╭─ Estratto del documento

Custodita dalle prime colline reggiane, incastonata come una gemma preziosa tra le bianche argille, trova dimora la spergola, rara espressione di vitigno a bacca bianca in un terroir vocato ai rossi lambruschi. Poco più di cento ettari che raccontano le millenarie vicende di un’uva capace di superare indenne più di dieci secoli, tramandata dalla storia, quasi persa nei racconti della cultura popolare e infine ritrovata, tornando agli antichi fasti, quando era nettare di riconciliazioni tra papi e imperatori.
Quando si parla di antichi vitigni autoctoni, è d’obbligo analizzare con uno spirito il più oggettivo possibile documenti storici e riferimenti delle varie epoche che, insieme alle mille sfumature popolari tramandate verbalmente per generazioni, compongono l’intricato e affascinante mosaico in grado ancora di incantare e coinvolgere. Immaginare che quel vino bianco offerto da Matilde di Canossa all’imperatore Enrico IV e a papa Gregorio VII possa essere proprio Spergola ci emoziona e ci fa sognare, pensando che trasmetta le medesime sensazioni a mille anni di distanza. Procediamo per gradi.

╰─
╭─ Materiale di studio

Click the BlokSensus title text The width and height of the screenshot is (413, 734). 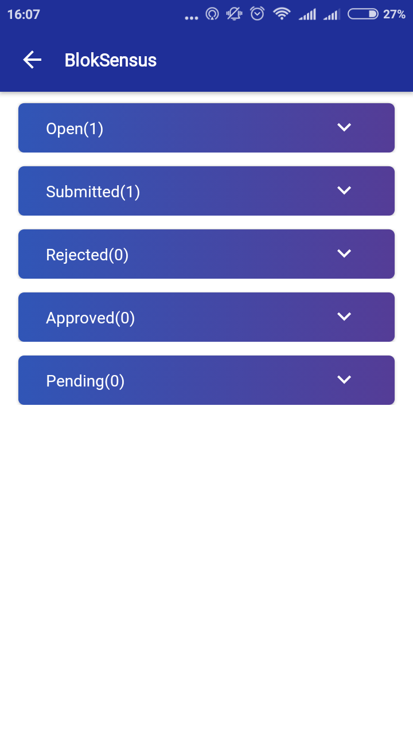[x=111, y=60]
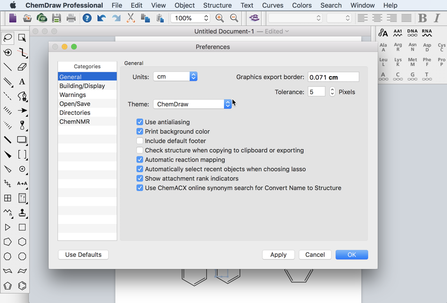
Task: Select the Lasso selection tool
Action: tap(8, 38)
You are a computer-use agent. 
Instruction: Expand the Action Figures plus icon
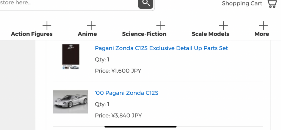[x=47, y=26]
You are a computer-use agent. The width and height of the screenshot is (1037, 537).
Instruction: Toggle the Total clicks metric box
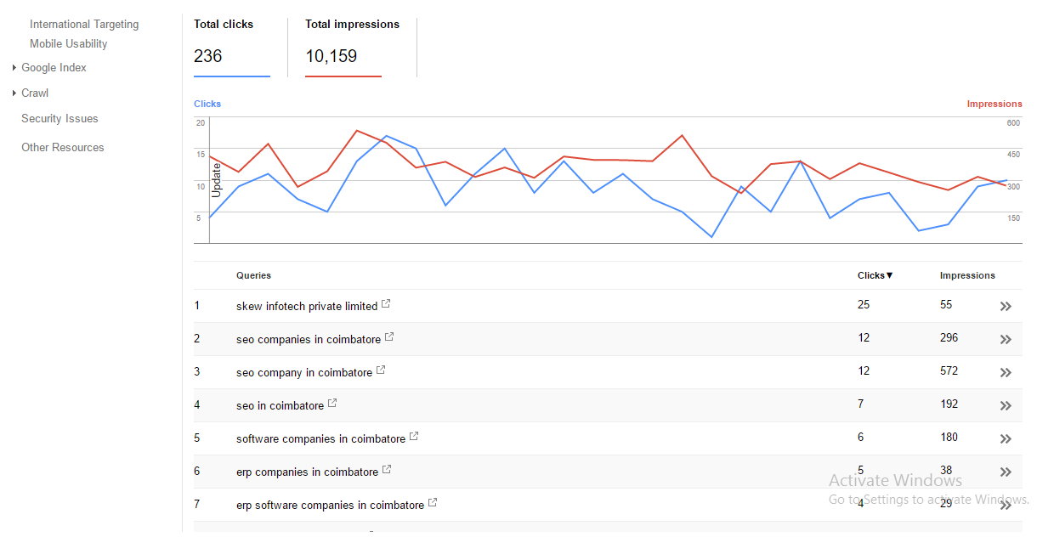click(x=232, y=47)

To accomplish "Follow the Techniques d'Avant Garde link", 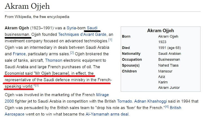I will click(x=82, y=35).
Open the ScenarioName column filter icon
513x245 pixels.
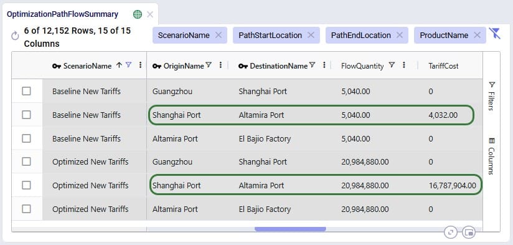click(x=129, y=65)
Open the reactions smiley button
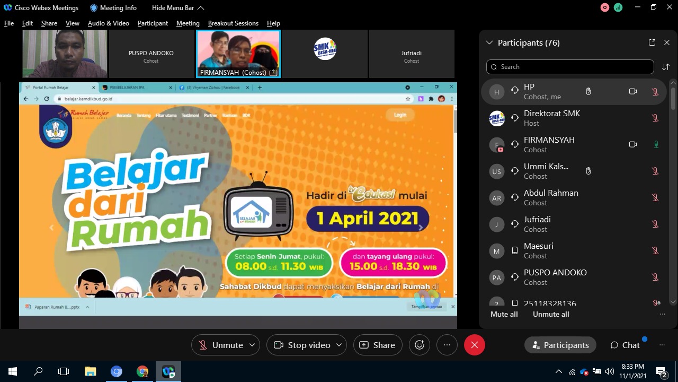 click(420, 345)
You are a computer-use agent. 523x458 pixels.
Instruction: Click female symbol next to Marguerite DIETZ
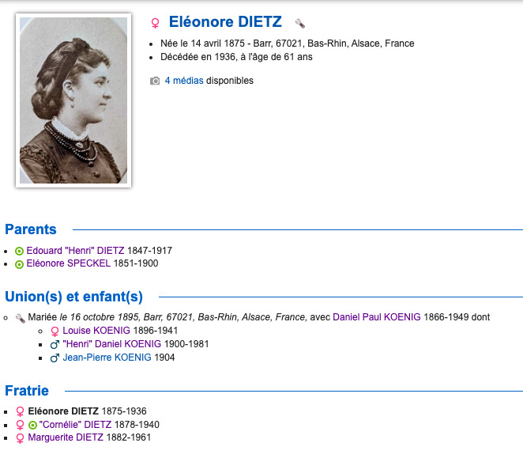pos(20,437)
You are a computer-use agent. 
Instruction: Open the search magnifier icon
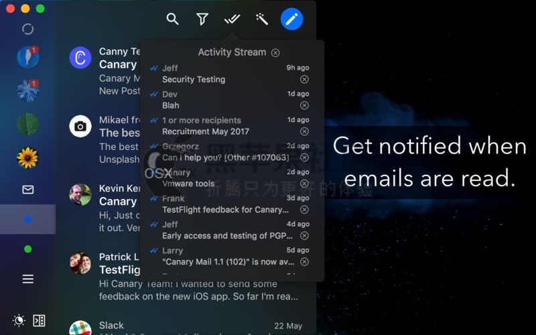[x=173, y=19]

╰─

#### [Compiti ed esercizi]
[1] Modifica il testo sulla spergola riscrivendone la parte che parte da "Quando si parla" e finisce con "Procediamo per gradi.", e sostituisci "Matilde di Canossa" con "la contessa Matilde".
[2] Elenca tutti i personaggi storici nominati nel testo sulla spergola.
[3] Rispondi per favore a queste domande sul testo sulla spergola.
(a) Quanti ettari occupa la spergola?
(b) A chi fu offerto il vino bianco di Matilde di Canossa?
(c) Per quale tipo di vino è vocato il terroir in cui cresce la spergola?

#### [Soluzioni dei compiti]
[1]
Quando si parla di antichi vitigni autoctoni, è d’obbligo analizzare con uno spirito il più oggettivo possibile documenti storici e riferimenti delle varie epoche che, insieme alle mille sfumature popolari tramandate verbalmente per generazioni, compongono l’intricato e affascinante mosaico in grado ancora di incantare e coinvolgere. Immaginare che quel vino bianco offerto da la contessa Matilde all’imperatore Enrico IV e a papa Gregorio VII possa essere proprio Spergola ci emoziona e ci fa sognare, pensando che trasmetta le medesime sensazioni a mille anni di distanza. Procediamo per gradi.

[2]
Matilde di Canossa
Enrico IV
Gregorio VII

[3]
(a) Poco più di cento ettari.
(b) All'imperatore Enrico IV e a papa Gregorio VII.
(c) Per i rossi lambruschi.